Once prescribed, the ECT episode results in a slow-motion
psychotic fantasy of telekinetic levitation and Dr Denman finds that his coldly
logical and clinical attitude is challenged by Gail’s more liberal humanist
approach. The doctors realise they have very first adult case of
baby-and-mother communication called ‘sending’. JD’s own nightmares of dying
wreck the stability of psych-ward patients. Shadows and repetitive sound
effects reach a black-comedy set-piece with the ‘information’ episode,
including an indestructible TV set, and a decapitation stunt. An escalation to
brain surgery incites the suitably fiery climax and the finale replays tragic
memories of smothering mothering.
Following his creative design work, on Star Wars (1977), and Ridley Scott’s Alien (1979), Roger Christian made his debut as director with
this outstanding feature.
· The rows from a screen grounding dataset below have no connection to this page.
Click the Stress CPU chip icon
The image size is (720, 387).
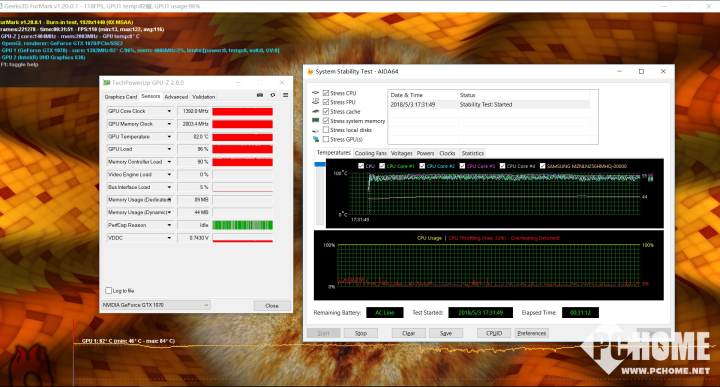pos(315,93)
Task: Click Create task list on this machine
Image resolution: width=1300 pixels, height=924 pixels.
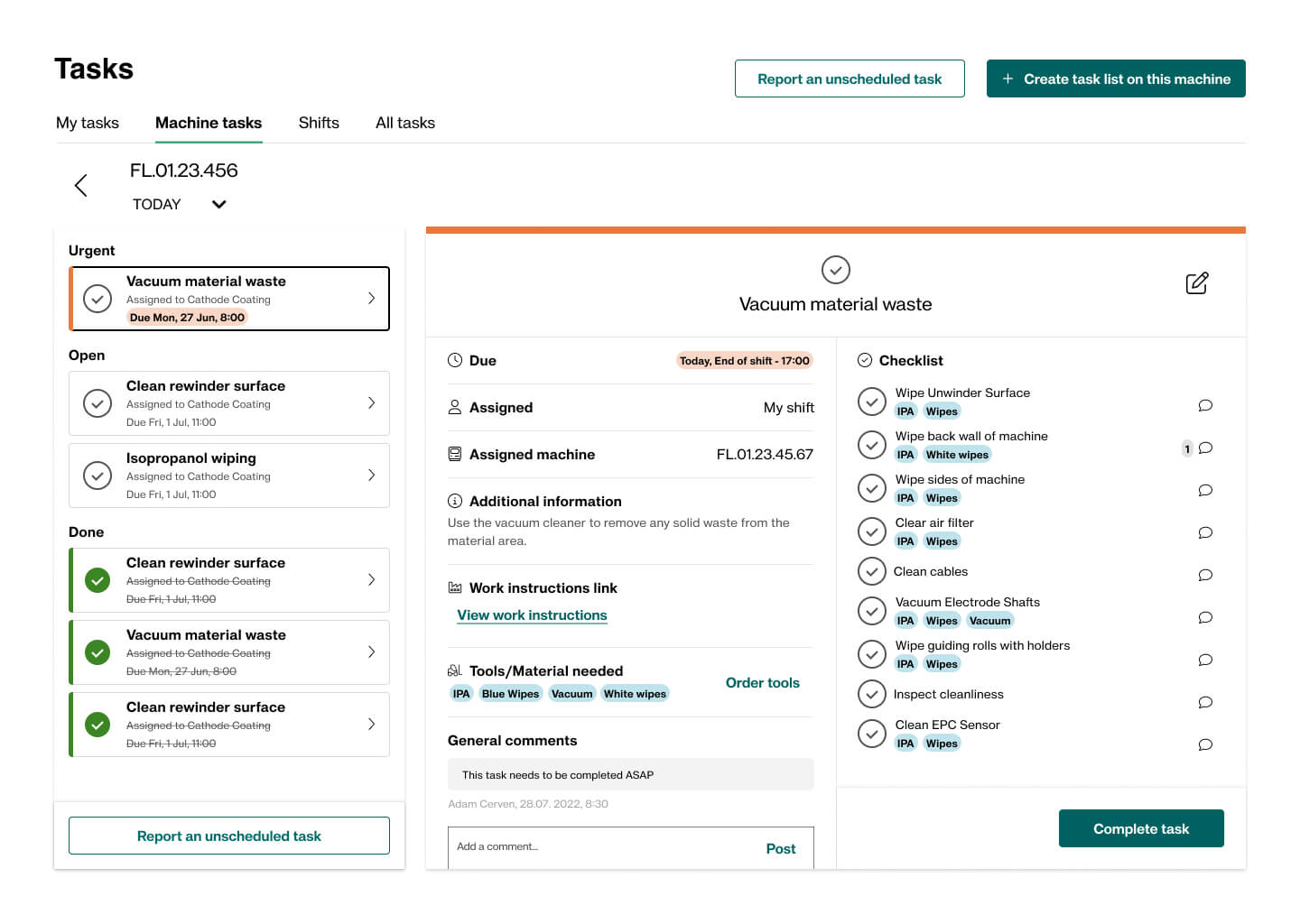Action: [x=1116, y=79]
The Sender
led to cult space opera Lorca And The
Outlaws (1984), and police bomb-disposal thriller The Final Cut (1995), before critically-derided, post-apocalypse blockbuster,
Battlefield Earth (2000), based on L.
Ron Hubbard’s novel, failed to please enough tolerant fans of cheesy sci-fi,
So, Christian’s directing career, especially for genre movies, never quite
recovered.
That’s a great shame, because The
Sender has a lot of fine visionary qualities, obvious in its performances,
and atmospheric special effects (conjured by Nick Allder with a modest budget).
The overall excellence of The Sender as
a psychic thriller was undoubtedly quite influential, alongside Cronenberg’s
classic Videodrome (also 1982), upon
cinematic horror and dream imagery popularised by A Nightmare On Elm Street (1984), and the franchise it launched.